Morir en una Patria pobre

Morir en una Patria pobre

 

Engrosar las estadísticas del segundo país  más violento del mundo solo es un número para muchos, es una cifra más para el Gobierno, 90 asesinatos por cada cien mil habitantes, según el Observatorio venezolano de violencia, una cantidad expresada en miles sin rostros, de cuerpos sin futuro, sin pasado y sin historia para los entes de justicia.

 

Morir para muchos resulta la solución de una vida de penas, de martirios. La respuesta anhelada ante tantos pesares. En Venezuela morir no representa una solución para escapar ante el hambre que hemos venido enfrentando progresivamente en la gestión de un gobierno “obrero”, de un aparato gubernamental que enciende motores, que lucha contra una guerra que solo ellos ven, pero de la cual se desconocen como los causantes de estos casi 18 años de nación beligerante. De una guerra civil silente en la que fuimos envueltos y en la que solo el ciudadano de a pie tiene las de perder.

 

Perecer en esta Patria pobre representa tener, al menos, 250 mil bolívares disponibles para pagar en servicios funerales, cien de ellos en efectivo para asegurar la capilla y los demás por transferencia, porque “Usted sabe aquí muere tanta gente que hay que pagar por adelantado”. Morir en Venezuela, donde la vida no vale nada, es sinónimo de resignación, resolver una regla de tres en la que hay: tristeza, indignación e inseguridad para tener como resultado de su incógnita a la impunidad.

 

Ser asesinado en Venezuela es esperar, mínimo, al Cuerpo de Investigaciones Científica Penales y Criminalística (CICPC) seis horas, 360 minutos de agonía en el que sabes que el cuerpo de tu familiar está cada vez más frío y cada vez menos lleno de esperanza de dar con el culpable, son 21.600 segundos en el que el asesino está en la calle, segundos en los que tu lloras y él se siente libre, segundos en los que te preguntas ¿por qué, quién haría tal acto, cuán aberrado tenía que ser?
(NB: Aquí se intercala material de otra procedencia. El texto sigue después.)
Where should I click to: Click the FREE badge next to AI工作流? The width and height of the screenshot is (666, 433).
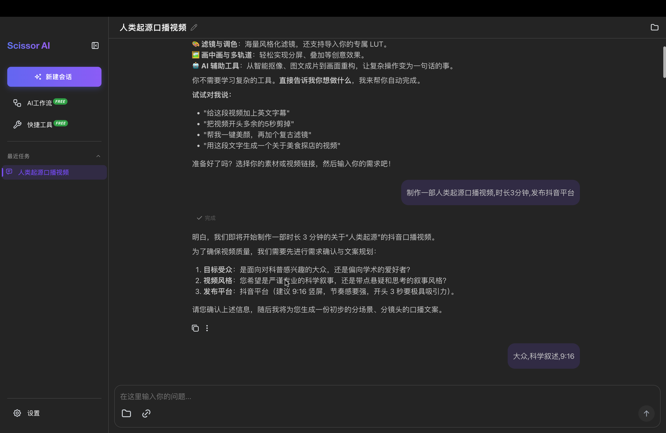pyautogui.click(x=61, y=101)
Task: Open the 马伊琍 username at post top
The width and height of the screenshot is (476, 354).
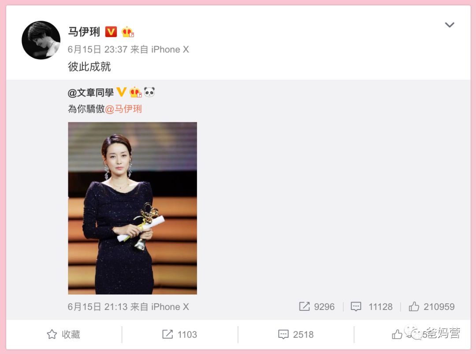Action: 84,32
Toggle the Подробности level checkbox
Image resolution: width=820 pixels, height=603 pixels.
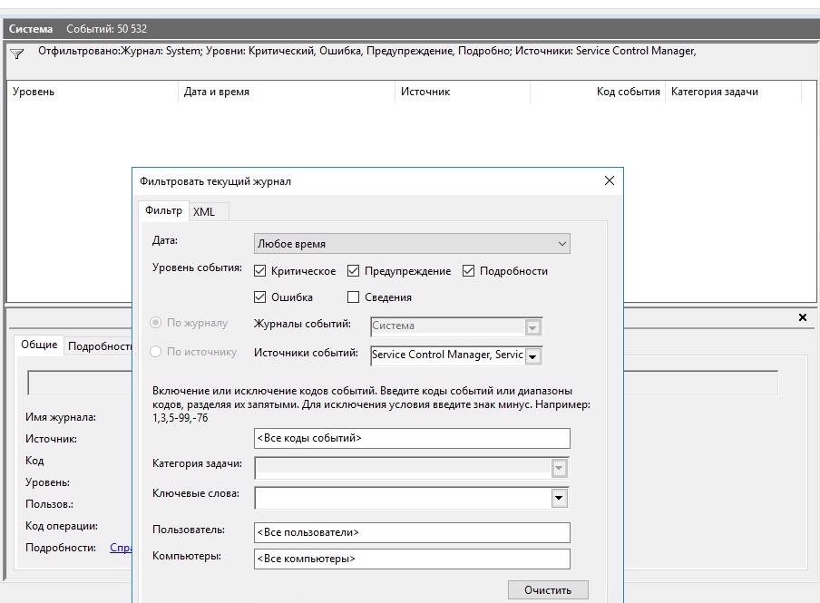[x=469, y=271]
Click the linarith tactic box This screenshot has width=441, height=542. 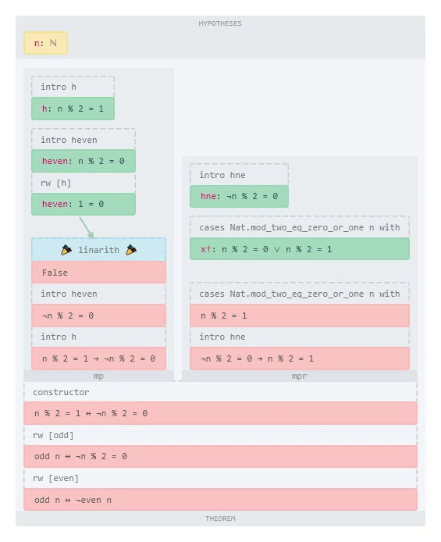pyautogui.click(x=99, y=250)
Segundos, minutos y horas en las que quieres morir, adentrarte en tu dolor y sentir tanta desesperanza por la humanidad, creer que Venezuela ya no tiene salvación.

 

Morir en un hecho violento en una Patria socialista es, tal vez, que tus familiares nunca sepan quién te arrebató la vida porque las autoridades dejaron la casilla de “Muerte violenta presuntiva” en blanco. Representa irte a la cama cada noche pensando que la negligencia de los cuerpos de seguridad dejaron a un asesino libre, porque en un país bolivariano debes haber sido una persona pública o estar ligado a las cúpulas rojas para no engrosar el ya grande 97% de impunidad.

 

Cuando eres asesinado en una Patria pobre tu cuerpo es arrumado, porque para las autoridades que tu corazón haya dejado de latir es igual a perder tu humanidad, entonces proceden a sepultarte bajo otra pila de cuerpos, a desfigurar con el peso de otros cadáveres la poca dignidad que le queda a esa vida profanada y arrebatada de una puñalada.

 

Ser enterrado en Venezuela, en una patria pobre socialista es “Señores la vamos a enterrar rápido porque la semana pasada robaron a todos los familiares de un entierro”. Tener como última morada el Cementerio General del Sur es dejar el cuerpo de tu familiar encomendado a Dios para que pueda descansar en paz y no ser profanado, porque mientras todas las tumbas son abiertas, se caen por el paso del tiempo, o solo sufren los embates de los años, la de Robert Serra tiene seguridad, está alumbrada y la adorna un tricolor desvencijado y opaco.

 

¡Ser asesinado en una patria pobre es haber vivido en una Venezuela triste, es un país venido a menos, perder horas de goce en colas y pensar siempre en la comida del mañana, perecer en una nación autoproclamada socialista es enterrar con lágrimas de inflación a tus muertos y quedar endeudado, rogar cada noche para que no vayan a profanar el ataúd de tu familiar y soñar con que tú mismo no termines siendo víctima de la delincuencia desbordada en cada amaneces, amén!